È morto a Roma Andrea Camilleri, “Grifo” della città di Genova, scrittore, sceneggiatore, regista, drammaturgo e insegnante. Ha insegnato regia all’Accademia nazionale d’arte drammatica ed è noto ai più come il “papà” del commissario Montalbano

“Le condizioni sempre critiche di questi giorni si sono aggravate nelle ultime ore compromettendo le funzioni vitali – si legge nel bollettino dell’ospedale Santo Spirito, dove era ricoverato -. Per volontà del maestro e della famiglia le esequie saranno riservate. Verrà reso noto dove portare un ultimo omaggio”.
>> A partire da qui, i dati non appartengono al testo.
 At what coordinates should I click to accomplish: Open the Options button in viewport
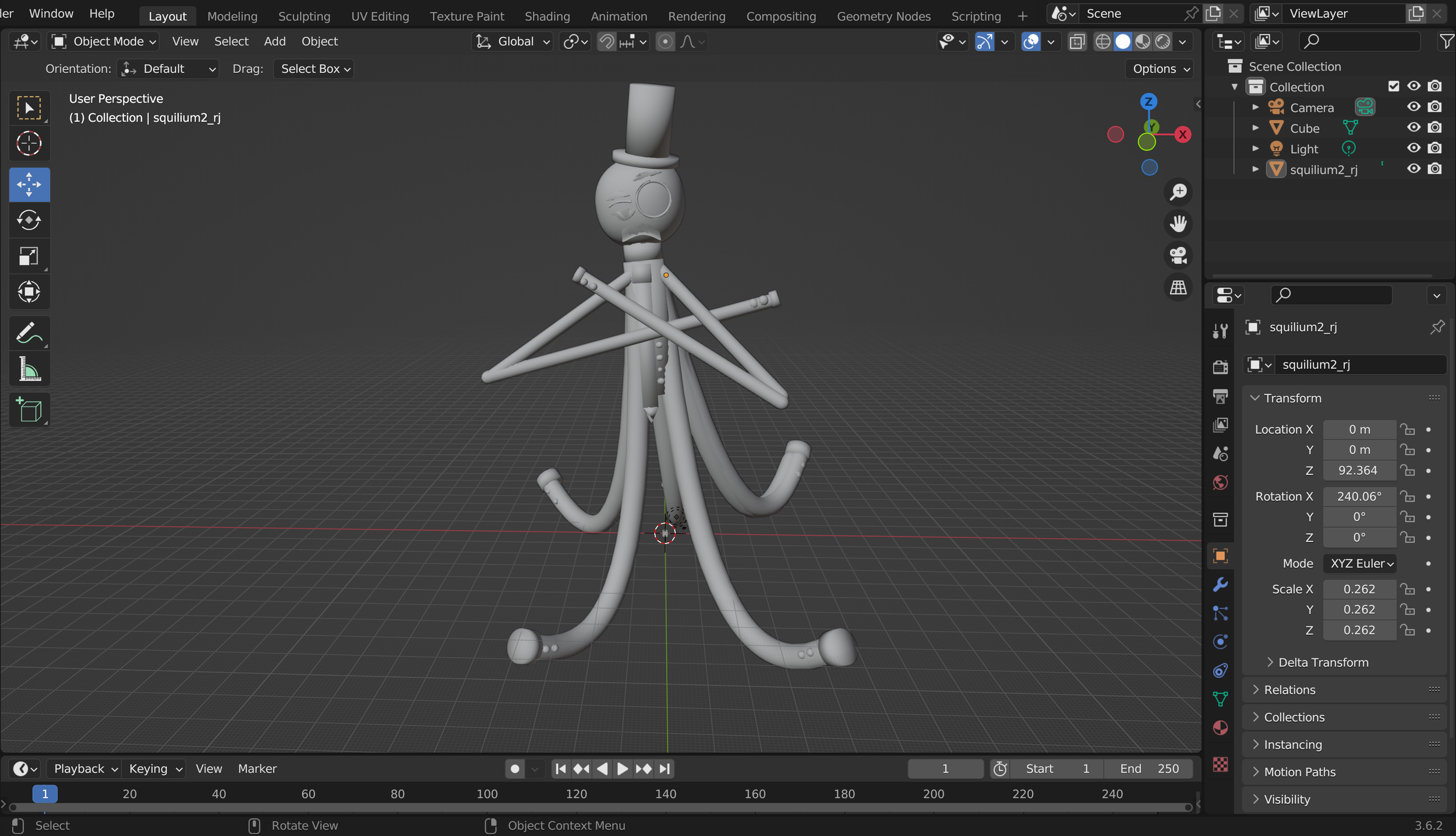(1160, 69)
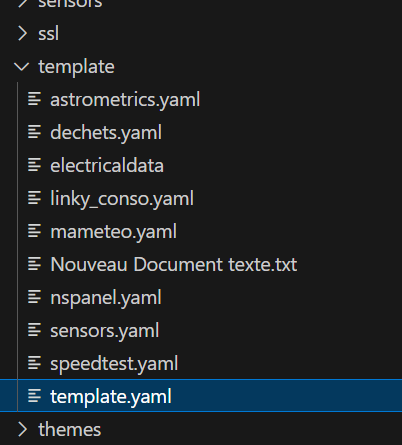The image size is (402, 445).
Task: Select the electricaldata file
Action: coord(107,165)
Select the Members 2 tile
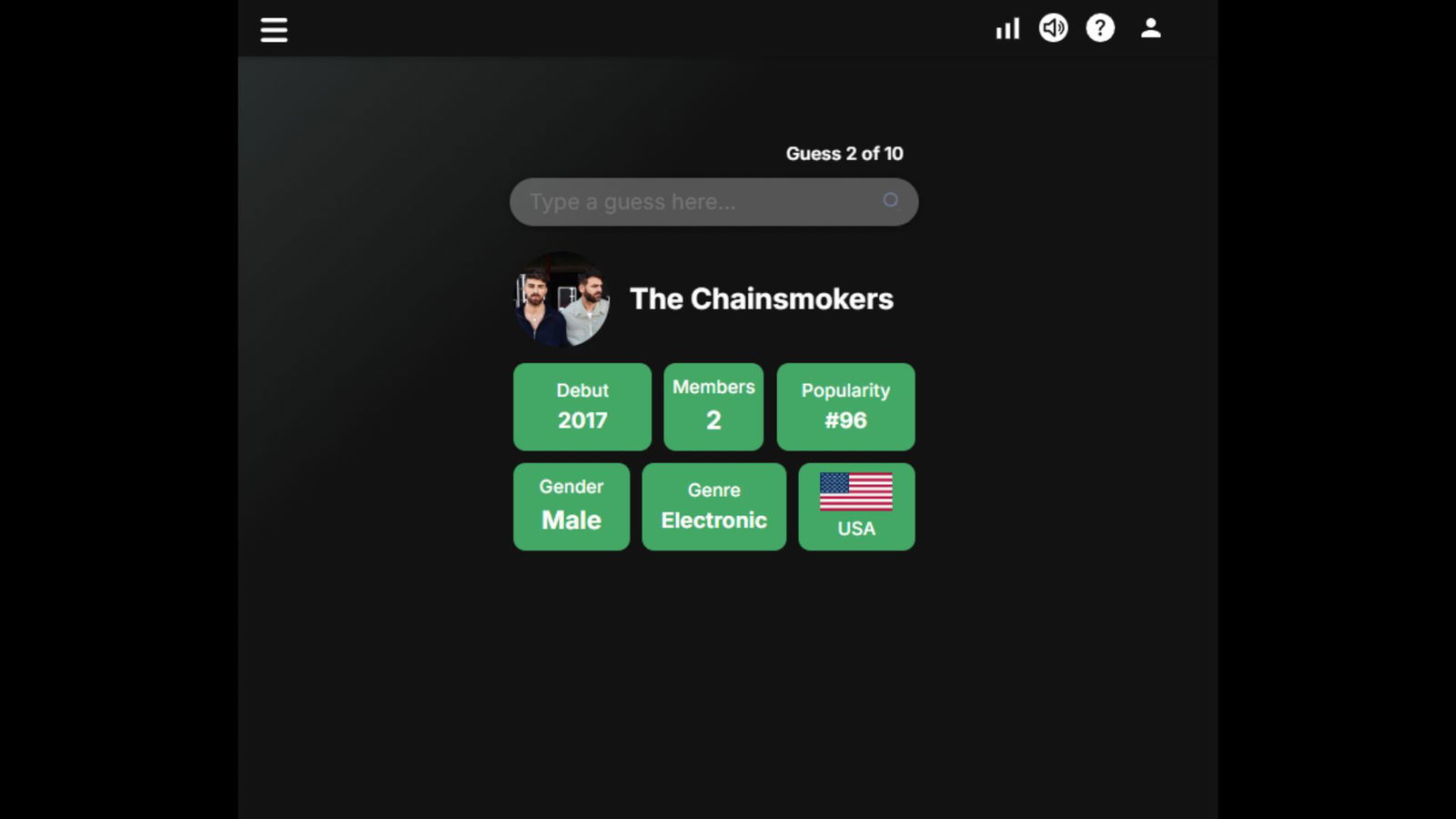 [713, 407]
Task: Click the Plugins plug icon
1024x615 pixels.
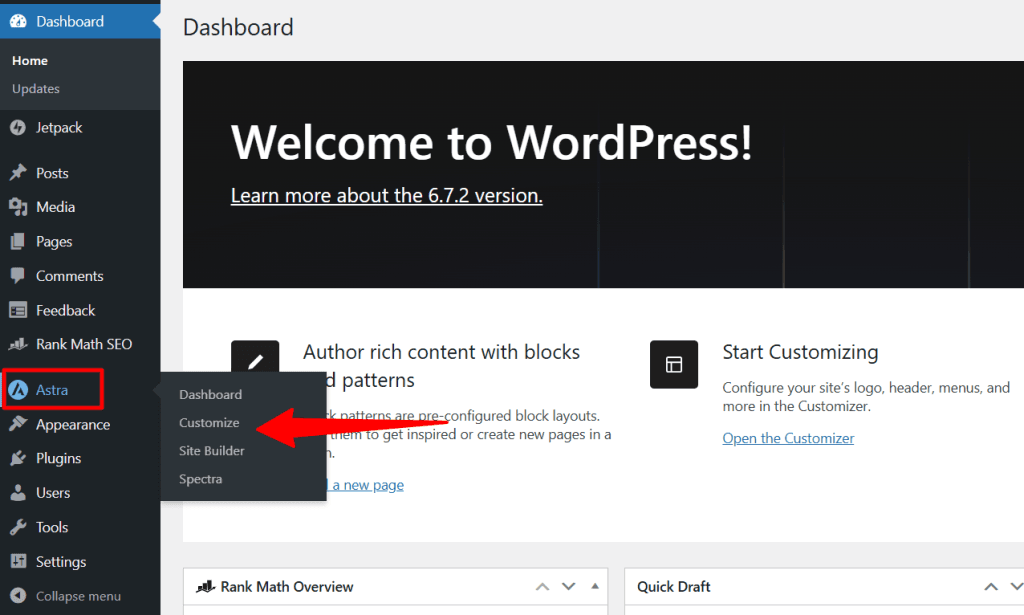Action: pos(18,459)
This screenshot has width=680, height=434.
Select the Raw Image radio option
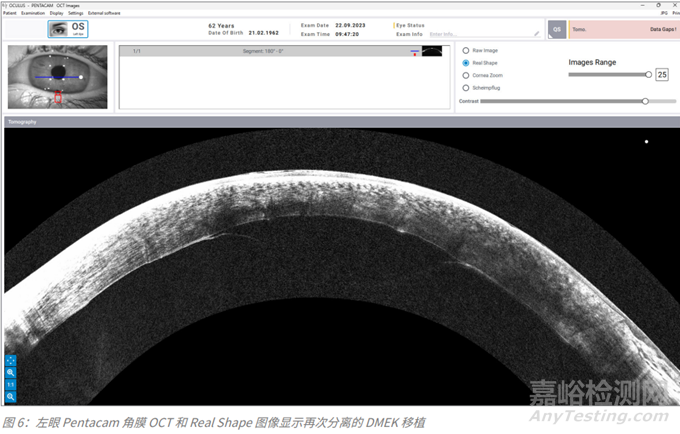[x=465, y=50]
Era il 14 novembre 2015 quando lo scrittore ricevette la massima onorificenza genovese, il Grifo. A ritirarlo dalle mani dell’allora sindaco Maro Doria fu la figlia Andreina che lesse il messaggio di Camilleri, quasi uno spot pubblicitario per la città: <Illustre Sindaco, vorrei ringraziare lei e la città di Genova per l’alto onore tributatomi con il conferimento del Grifo. Mi creda sono veramente, sinceramente dispiaciuto di non poter essere oggi con tutti voi, non poter passeggiare per la vostra splendida città che è diventata nella mia memoria, un luogo dell’anima. Ho infatti impressa l’immagine labirintica e al contempo generosa, solare e aperta di Genova e dei genovesi tutti e l’odore del porto che mi fa tanto odore di casa. Avrei voluto approfittare dell’occasione per poter rivivere tutto questo, ma purtroppo a 90 anni non si può più fare tutto e spesso non si riescono a fare le cose a cui si tiene di più. Un abbraccio lei e tutta la città. Suo Andrea Camilleri>.

Camilleri si era poi raccontato in una videointervista, introdotta da Luca Borzani, allora presidente della Fondazione Palazzo Ducale in cui Andrea Camilleri aveva parlato di sé e del suo scrivere a partire dal suo rapporto con Genova, un colpo di fulmine che scattò nel 1950 quando lo scrittore – che era venuto a ritirare un premio di poesia – se ne innamorò profondamente. Dopo l’intervista, il sindaco Marco Doria aveva conferito allo scrittore siciliano, regista, intellettuale a tutto tondo e uomo di lettere, teatro, televisione e radio, il “Grifo”, l’onorificenza più importante della città, per il suo lungo legame con Genova, le collaborazioni teatrali con Lele Luzzati e il suo riferimento costante a Boccadasse nei libri del Commissario Montalbano.